Der Bravo-Anthropologe rät

Strenger Geruch

Wenn unsere Eltern früher "Schund" sagten, wenn wir Bravo lasen, und damit die in diesen Heften zaghaft propagierte Libertinage meinten, so mögen sie damit im Unrecht gewesen sein. Das Verdikt als solches ist damit längst nicht vom Tisch, und manchmal, wenn man unambitioniert in einem Titel aus der schier ausufernden Lektüre für jugendliche Käuferschichten blättert, kommt es einem jäh wieder in den Sinn.

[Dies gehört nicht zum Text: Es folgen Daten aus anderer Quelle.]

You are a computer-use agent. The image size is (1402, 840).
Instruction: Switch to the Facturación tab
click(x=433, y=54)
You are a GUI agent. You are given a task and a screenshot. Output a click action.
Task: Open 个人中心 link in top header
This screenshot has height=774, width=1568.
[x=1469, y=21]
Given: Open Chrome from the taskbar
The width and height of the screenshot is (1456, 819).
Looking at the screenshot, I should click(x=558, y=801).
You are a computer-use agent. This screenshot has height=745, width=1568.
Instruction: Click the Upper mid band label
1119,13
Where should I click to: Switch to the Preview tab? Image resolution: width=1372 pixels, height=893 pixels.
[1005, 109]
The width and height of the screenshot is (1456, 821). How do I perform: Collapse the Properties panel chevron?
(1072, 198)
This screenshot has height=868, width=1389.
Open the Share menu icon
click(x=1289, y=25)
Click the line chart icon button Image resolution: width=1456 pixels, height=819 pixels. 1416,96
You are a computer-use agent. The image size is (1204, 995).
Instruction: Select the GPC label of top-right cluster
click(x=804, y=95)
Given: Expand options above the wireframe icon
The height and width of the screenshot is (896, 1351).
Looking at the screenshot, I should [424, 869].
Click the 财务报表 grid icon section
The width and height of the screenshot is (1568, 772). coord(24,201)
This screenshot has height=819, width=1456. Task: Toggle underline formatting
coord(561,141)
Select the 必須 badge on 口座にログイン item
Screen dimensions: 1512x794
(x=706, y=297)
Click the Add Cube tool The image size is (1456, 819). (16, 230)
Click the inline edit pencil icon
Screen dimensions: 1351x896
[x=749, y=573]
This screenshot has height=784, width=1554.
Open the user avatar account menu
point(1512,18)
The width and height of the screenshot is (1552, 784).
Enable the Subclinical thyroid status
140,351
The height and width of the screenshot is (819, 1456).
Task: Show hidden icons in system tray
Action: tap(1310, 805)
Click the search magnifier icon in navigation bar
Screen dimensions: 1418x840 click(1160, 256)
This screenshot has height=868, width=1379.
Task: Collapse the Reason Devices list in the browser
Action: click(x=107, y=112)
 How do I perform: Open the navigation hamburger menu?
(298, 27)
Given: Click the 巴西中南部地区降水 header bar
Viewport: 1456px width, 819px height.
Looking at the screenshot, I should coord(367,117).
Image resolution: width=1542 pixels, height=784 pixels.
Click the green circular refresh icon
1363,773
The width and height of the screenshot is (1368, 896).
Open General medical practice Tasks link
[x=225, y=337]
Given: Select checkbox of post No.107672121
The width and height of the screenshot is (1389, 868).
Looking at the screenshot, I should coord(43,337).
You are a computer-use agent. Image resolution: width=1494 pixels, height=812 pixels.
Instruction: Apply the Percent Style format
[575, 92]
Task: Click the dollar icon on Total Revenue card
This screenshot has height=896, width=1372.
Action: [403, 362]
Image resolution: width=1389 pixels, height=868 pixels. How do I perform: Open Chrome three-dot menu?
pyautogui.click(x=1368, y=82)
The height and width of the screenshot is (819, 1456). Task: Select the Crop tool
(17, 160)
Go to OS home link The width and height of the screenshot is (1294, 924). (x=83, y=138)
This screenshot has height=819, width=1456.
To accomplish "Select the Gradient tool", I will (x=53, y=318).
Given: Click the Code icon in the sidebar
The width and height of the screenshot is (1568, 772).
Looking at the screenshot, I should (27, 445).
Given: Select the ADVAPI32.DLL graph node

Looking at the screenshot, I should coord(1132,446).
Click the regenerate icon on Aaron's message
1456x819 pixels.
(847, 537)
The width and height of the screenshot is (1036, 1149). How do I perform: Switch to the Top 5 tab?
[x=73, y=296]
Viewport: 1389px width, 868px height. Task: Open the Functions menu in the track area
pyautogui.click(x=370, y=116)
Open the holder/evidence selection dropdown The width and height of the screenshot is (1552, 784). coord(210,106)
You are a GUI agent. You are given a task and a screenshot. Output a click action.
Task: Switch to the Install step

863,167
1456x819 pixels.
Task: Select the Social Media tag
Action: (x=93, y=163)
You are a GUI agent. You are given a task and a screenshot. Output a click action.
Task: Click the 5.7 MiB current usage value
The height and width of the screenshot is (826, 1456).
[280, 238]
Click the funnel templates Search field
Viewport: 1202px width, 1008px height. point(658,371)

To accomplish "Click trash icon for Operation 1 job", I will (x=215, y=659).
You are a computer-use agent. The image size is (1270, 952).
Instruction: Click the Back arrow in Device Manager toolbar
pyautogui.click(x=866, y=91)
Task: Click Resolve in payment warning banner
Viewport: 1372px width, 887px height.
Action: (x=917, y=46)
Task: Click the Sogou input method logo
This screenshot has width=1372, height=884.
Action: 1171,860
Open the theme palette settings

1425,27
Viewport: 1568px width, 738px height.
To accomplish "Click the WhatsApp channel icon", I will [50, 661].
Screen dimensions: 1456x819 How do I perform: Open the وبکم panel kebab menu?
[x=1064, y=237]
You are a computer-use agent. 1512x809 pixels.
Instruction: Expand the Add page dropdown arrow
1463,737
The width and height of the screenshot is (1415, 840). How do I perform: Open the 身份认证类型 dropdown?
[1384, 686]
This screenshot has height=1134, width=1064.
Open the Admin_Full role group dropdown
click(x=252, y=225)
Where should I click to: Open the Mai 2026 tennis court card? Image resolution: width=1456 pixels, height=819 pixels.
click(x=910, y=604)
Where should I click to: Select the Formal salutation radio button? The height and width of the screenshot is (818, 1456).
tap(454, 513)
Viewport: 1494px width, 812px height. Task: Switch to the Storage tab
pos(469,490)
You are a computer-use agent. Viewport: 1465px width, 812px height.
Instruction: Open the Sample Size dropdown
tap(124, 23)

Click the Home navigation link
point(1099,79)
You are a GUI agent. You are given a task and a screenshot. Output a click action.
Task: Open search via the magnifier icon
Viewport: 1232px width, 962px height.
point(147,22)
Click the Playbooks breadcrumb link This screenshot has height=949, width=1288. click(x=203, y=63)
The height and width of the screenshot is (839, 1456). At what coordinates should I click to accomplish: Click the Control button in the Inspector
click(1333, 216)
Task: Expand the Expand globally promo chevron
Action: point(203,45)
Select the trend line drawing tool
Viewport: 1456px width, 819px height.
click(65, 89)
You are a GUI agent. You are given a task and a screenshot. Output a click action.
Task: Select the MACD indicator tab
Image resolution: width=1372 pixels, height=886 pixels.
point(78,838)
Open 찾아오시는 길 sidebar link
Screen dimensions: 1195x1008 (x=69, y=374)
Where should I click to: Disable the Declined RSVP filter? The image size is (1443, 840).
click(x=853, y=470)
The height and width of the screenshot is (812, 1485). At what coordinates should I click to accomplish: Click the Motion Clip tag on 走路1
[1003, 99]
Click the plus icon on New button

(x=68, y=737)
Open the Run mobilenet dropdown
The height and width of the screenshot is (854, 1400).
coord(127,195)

In diesem Fall war es ein - für das Genre durchaus nicht untypischer - Beitrag in einem April-Heft von Bravo Girl!, Titel: "Was Dein Gesicht über Dich verrät". Nein, nicht, was man gemeinhin annehmen würde: Ränder unter den Augen: Gestern zu viel gesoffen und zu wenig geschlafen; Gesichtsfarbe Rot: Bluthochdruck oder Sonnenbrand. Sondern: "Die Chinesische Kunst des Gesichtlesens hilft Dir, Dich selbst besser kennenzulernen und andere auf den ersten Blick zu durchschauen." Und weiter geht's: "Die chinesische Lehre geht davon aus, daß in einem Gesicht Wesen und Schicksal eines jeden Menschen geschrieben stehen. Anhand von bestimmten Merkmalen soll es möglich sein, so die Siang-Mien-Meister, einen guten oder schlechten Charakter zu erkennen, ein positives oder negatives Gemüt, eine glückliche oder unglückliche Zukunft."

Zum Beispiel - warum auch nicht - an der Nase. Die klassische Hakennase heißt in diesem Kontext "Adlernase" und "deutet auf Willensstärke und eine gewisse Aggressivität hin". Wohingegen die "spitze Nase" als "ein Zeichen für seelische Kälte" angesehen werden muß. "Zeigt die Nase außerdem noch deutlich nach unten" - wie bei der Adlernase also -, "ist ihr Besitzer nicht sehr zuverlässig und nimmt es mit der Treue nicht genau." Daß man bei Leuten, bei denen diese Merkmale ausgeprägt sind, besser nicht einkauft, versteht sich von selbst.

Einer Reihe weiterer phänotypischer Merkmale (Schädelform, Augenabstand, Form der Lippen) werden charakterliche Eigenschaften zugeordnet, damit Bravo-Girls und

-Boys sich im Leben zurechtzufinden wissen. Traditionelle Lehrinhalte des Bio-Unterrichts, die aus kurzfristigen politischen Opportunitätserwägungen neuerdings allzuoft unterschlagen werden, bekommen Jugendliche auf diesem Wege nachgereicht.

Wohlweislich berufen sich die namenlosen Bravo-Anthropologen auf "altchinesische" Quellen, die niemand nachprüfen wird und kann. Dabei hätten umfangreiche Forschungen deutscher Wissenschaftler aus der jüngeren Vergangenheit über den Zusammenhang von Schädelmaßen und rassischer Wesenheit es es auch schon getan. Aber der fernöstliche Spiritualismus kommt natürlich viel smoother daher, irgendwie nicht so menschenverachtend. Kein Wunder, daß der Geist von Dreizehn- bis Neunzehnjährigen mitunter ein wenig streng riecht, wie es in einem populären Grunge-Song der letzten Jahre sinngemäß heißt.